他被锁于箱中,心神受此激荡,只觉体内真气渐渐不受控制,开始四处乱窜,但穴道受封,又无法顺经络游走,丹田之中更是真气充盈,胀得异常难受。
正不知如何宣泄之际,心中灵光一闪,忽然忆起那“愆阳神功”心法中刻有“元气充盈,顺而导之,如川归海,行无间滞,气行自然。”这段文字来。心想:“这其中所含之意,像是要顺着体内真气的流窜方向,加以导引,让其自行寻径而行,不可阻碍。我现下体内真气充盈无比,虽在小腹间左冲右突,却受了阻滞,难以顺畅运行。不如试着顺其自然,冥想真气窜行方向,暗加导引即可。”

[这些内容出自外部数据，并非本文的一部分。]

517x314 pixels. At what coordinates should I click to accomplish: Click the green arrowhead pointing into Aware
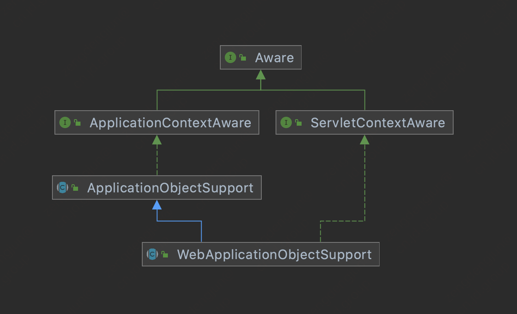261,74
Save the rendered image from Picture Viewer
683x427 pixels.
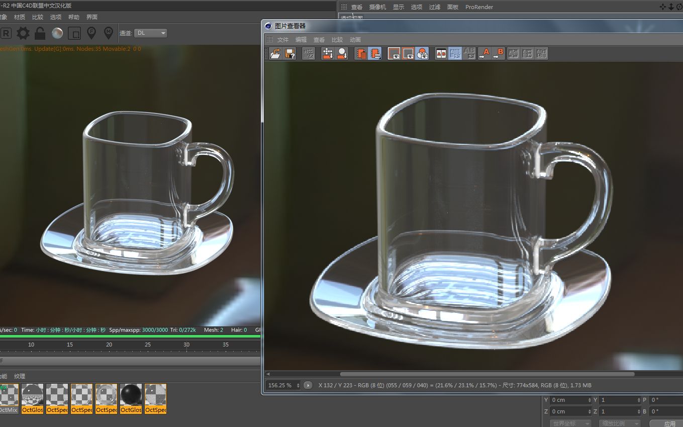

他想通这层关窍,当即静下心来,用意念冥想,让体内真气自行找寻出路。加之他曾翻阅过玉机子怀中那本《青城剑谱》,对其中所录一些经络穴位珠线路尚有印象,又曾默记过其中某条经络的走向,在潜意识的引导下,只觉丝丝热气从丹田沿小腹右侧向右股行去,到达大腿外侧之后,一路顺腿而下,经小腿而至足踝,再沿足掌外沿直至右脚第四趾外侧而止。体内真气在到达足趾之后,便掉转方向上行,顺腿而上又到达右小腹,真气至此遇阻,上冲胸腹数次无果后,转而顺腰际而上,至后背再次上冲遇阻,继而转行乳下,再顺着腋际向上,至肩部又沿后颈一路上冲,顺后脑而至额际而止,再而转至耳际。
王捡此时早已进入物我两忘之境,顺着体内真气的流向,自然而然加以导引,殊无丝毫的刻意为之。只觉体内真气沿此路线上下流转,起初尚有几分阻滞,待运行一圈之后,越运越畅,越行越快,半边身体说不出的舒适畅快。真气如此运转一圈,便觉体内真气劲力增长一分,右腿更是充满着蓬勃欲发的力量。他心下畅快,不由喜极而呼。蓦然间,他听到自己口中居然呼出了声音!
原来王捡整日在箱中勤练“愆阳神功”,真气渐趋充盈,已达到可习练第二重心法的境界。但他对经脉走向不甚了解,加之任、督二脉数处气穴被封,真息不能正常运行。这日心神受震之下,激发体内真气鼓荡,丹田真元便欲寻经而走,宣泄而去。他顺其自然,运意念微微导引,真气冲出丹田,沿足少阳胆经的“五枢”、“维道”二穴,经“环跳穴”顺腿而下,至足趾“侠溪穴”,打通了下半身足少阳胆经,随后又顺路向上,沿带脉而至“京门”、“日月”、“辄筋”、“渊腋”、“肩井”等穴,经颈后“风池”、“脑空”、“承灵”,而至额前“阳白穴”,再转“浮白”、“天冲”,而至耳前“听会穴”。至此,已将足少阳胆经全然贯通。脑后“哑门穴”虽属督脉,但与“风池穴”极为接近,受“愆阳神功”真气强劲冲激,便也解了开来。
他听到自己口能发声,吃了一惊,但身体却仍然无法动弹。心道:“自己刚才无意间大呼出声,不知有否被人听见?”又想:“玉机子既已到前厅去了,自己口能发声,正好呼叫,先唤得人前来救我脱困再说。”
想到这里,张口便欲呼救,蓦在此时,忽听一阵急促的上楼之声向此行来。他心中一凛,暗想:“恐怕是自己刚才无意间的呼叫声,已被人听见!”